The present study provided a proof of concept, that radiomic features can predict response to SBRT, irrespective of tumor histology, site of primary and initial staging. We also demonstrated that skewness and RMS are potential universal adverse predictive factors, in accordance with multiple previous radiomic studies. It was also shown that there was a trend towards improved overall survival tumors with a radiological response to SBRT. This validates the role of radiological response as a prognostic factor of overall survival.
The clinical implications of the definition of universal radiomic predictive features require additional prospective analysis. Further research is warranted to unravel the biological basis underlying radiomic features and treatment responsiveness.
Multivariate models such as SVM can improve classification performance allowing accurate outcome prediction. Radiomic analysis using such models can potentially be applied for treatment selection. Data sharing and unified feature extraction and processing procedures are eagerly awaited to generate more robust models in the future.

Notes

Conflict of Interest

No potential conflict of interest relevant to this article was reported.

Supplementary Materials

Supplementary materials can be found via https://doi.org/10.3857/roj.2021.00311.
Table S1.
List of all radiomic features
roj-2021-00311-suppl.pdf

Fig. 1.

Records shown:
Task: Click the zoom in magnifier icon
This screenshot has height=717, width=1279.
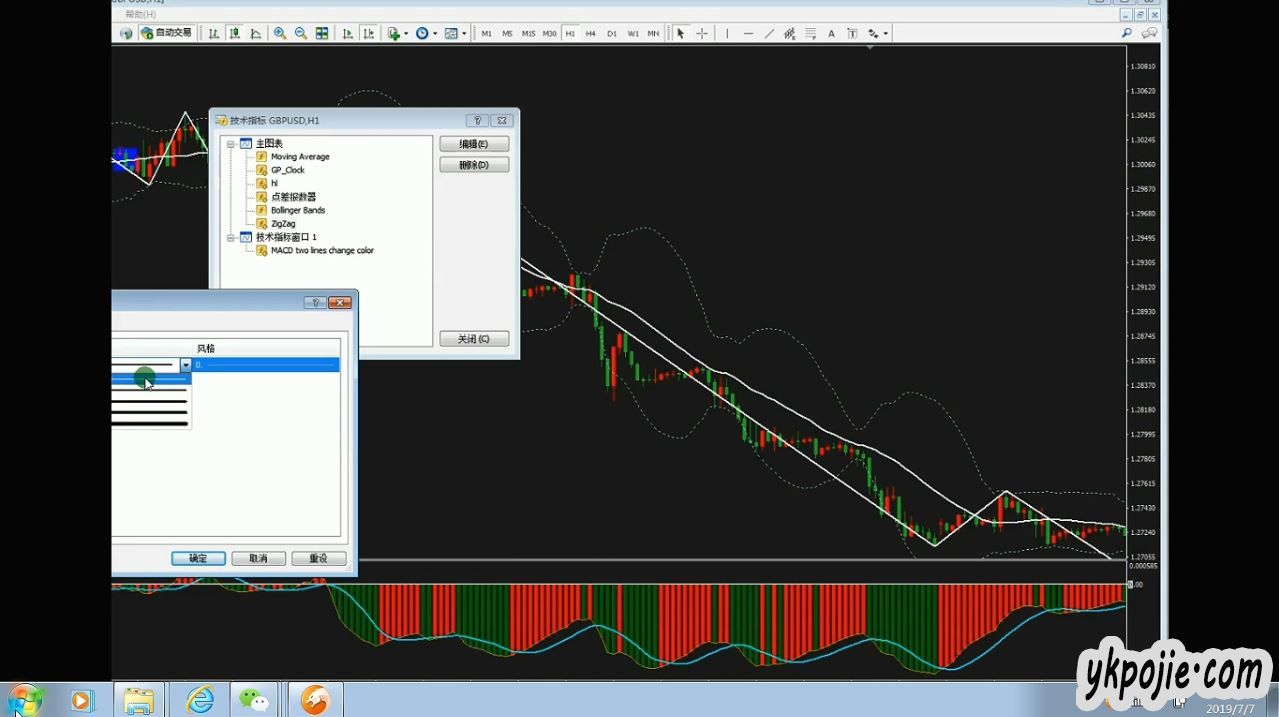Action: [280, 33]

...

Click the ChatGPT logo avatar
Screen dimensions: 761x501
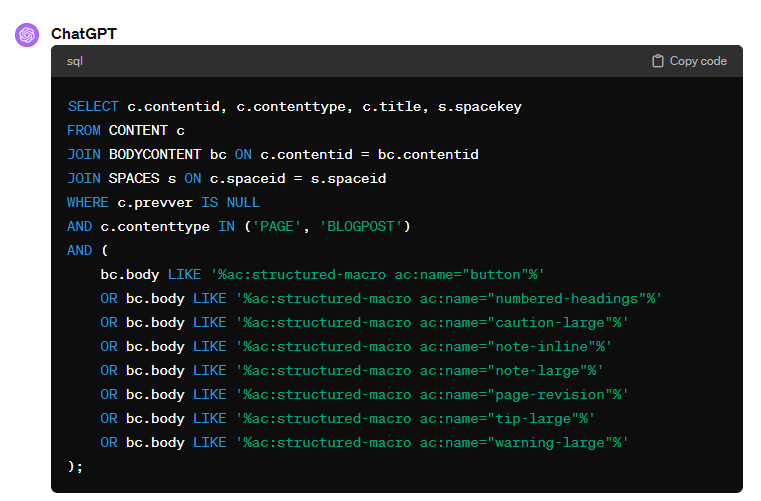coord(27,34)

Prompt: From the text about radiomic features and SBRT, list every factor that the study says radiomic features can predict response regardless of.

The answer:
- tumor histology
- site of primary
- initial staging